I have been writing about the process of crowd-solving over the past year as SeaFreight Labs has served as Project Advisor to World Vision for their recent open innovation efforts. Today I have great satisfaction in announcing that the process delivered 3 winners to a very difficult problem – affordable sanitation for poor families[see footnote i below]. Costs to run the challenge were low and the entire crowd-solving process took significantly less than one year.
The speed and effort to run a crowd-solving project is so impressive because organizations like the Bill & Melinda Gates Foundation have invested large sums of money into water, sanitation & hygiene and have made it a focus area. The Gates Foundation has funded a ten-year effort called “Reinvent the Toilet Challenge” that has developed new sanitation technology with global partners but the solutions are not suitable for the poorest of the poor.
Enter World Vision. Aside from properly dealing with human waste, the World Vision challenge requested solutions that would cost less than US$45 to implement for a rural family. This low price point would provide the opportunity for even the poorest family to implement the solution, thereby dramatically improving the health and safety of their family while extending sanitation broadly throughout entire communities.
Before the challenge was launched, there was no guarantee that anyone would be able to propose such an inexpensive solution. If well-funded global organizations like the Gates Foundation were not designing inexpensive solutions, perhaps such solutions would not exist. However, the ‘Global Crowd’ that is accessed via crowd-solving tapped into expertise around the world and delivered numerous innovative ideas at the desired price point. After a global judging process, World Vision selected three of the best for a monetary prize and for field testing during their fiscal 2022, which begins in October 2021.
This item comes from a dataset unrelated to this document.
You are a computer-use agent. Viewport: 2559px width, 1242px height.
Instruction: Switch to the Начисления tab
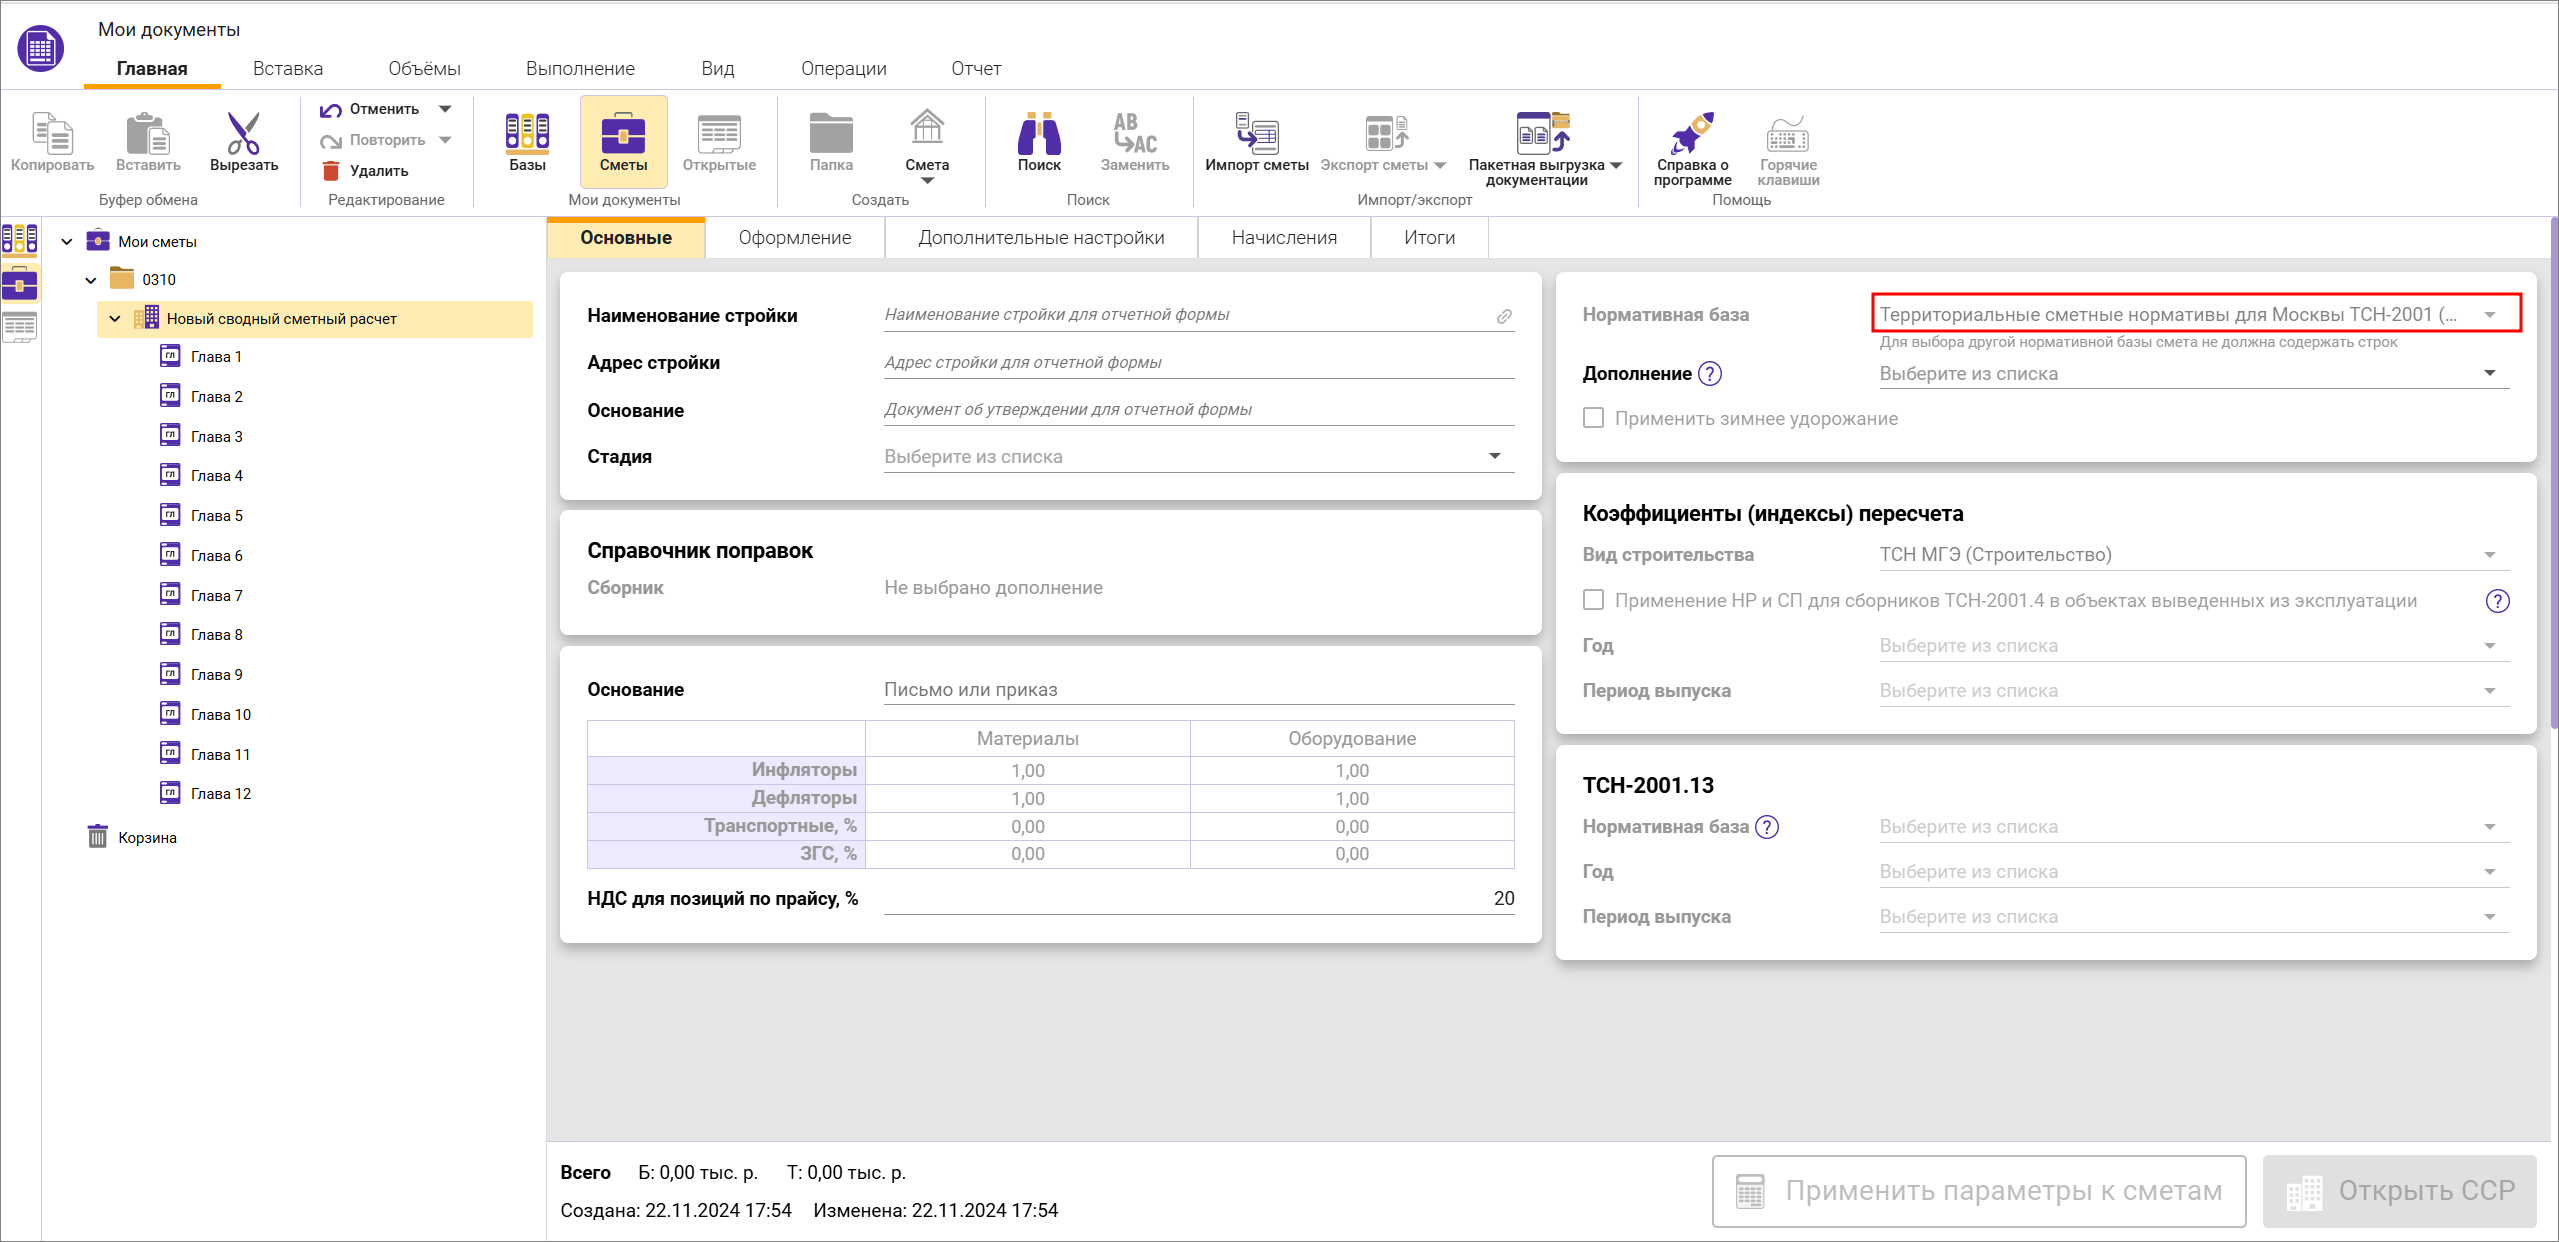(x=1283, y=238)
The process of crowd-solving on this vitally important, but very difficult, problem led to the elusive ‘win-win-win’ that all projects aspire to. World Vision, the winning solvers, and the eventual recipients of improved sanitation are all winners, as explained below.
World Vision. World Vision has a focus on WASH (WAter, Sanitation & Hygiene) services for low- and middle-income countries. There is an inverse relationship between the cost of providing a service and the number of people that can be helped. Finding a reliable technology for sanitation at a price of US$45 could dramatically increase the reach of World Vision’s work and make World Vision a winner from their crowd-solving program.
Winning Solvers. The three winning solvers each won a monetary prize (US$5,000). They also have the opportunity to work with World Vision to further develop their ideas and potentially see them have a positive impact on millions of people.
People Without Proper Sanitation. There are hundreds of millions of people without proper sanitation. If one or more of the winning solutions are successfully field tested and become available at the target price of US$45, countless families will avoid illness and untimely death because they were able to afford a sanitation solution. If this comes to pass, it will be the biggest win of all!
Additional open-innovation challenges for World Vision are soliciting proposals or in the judging phase now. Visit the World Vision Pavilion for more information.
[i] The challenge titled “Affordable Rural Single-Family Sanitation Solutions launched to the public on 14 October 2020 and closed for submissions on 12 January 2021. The challenge attracted 525 registered solvers from 82 countries. There were 126 submissions. On 26 June 2021, World Vision announced three winners of the challenge who each won US$5,000.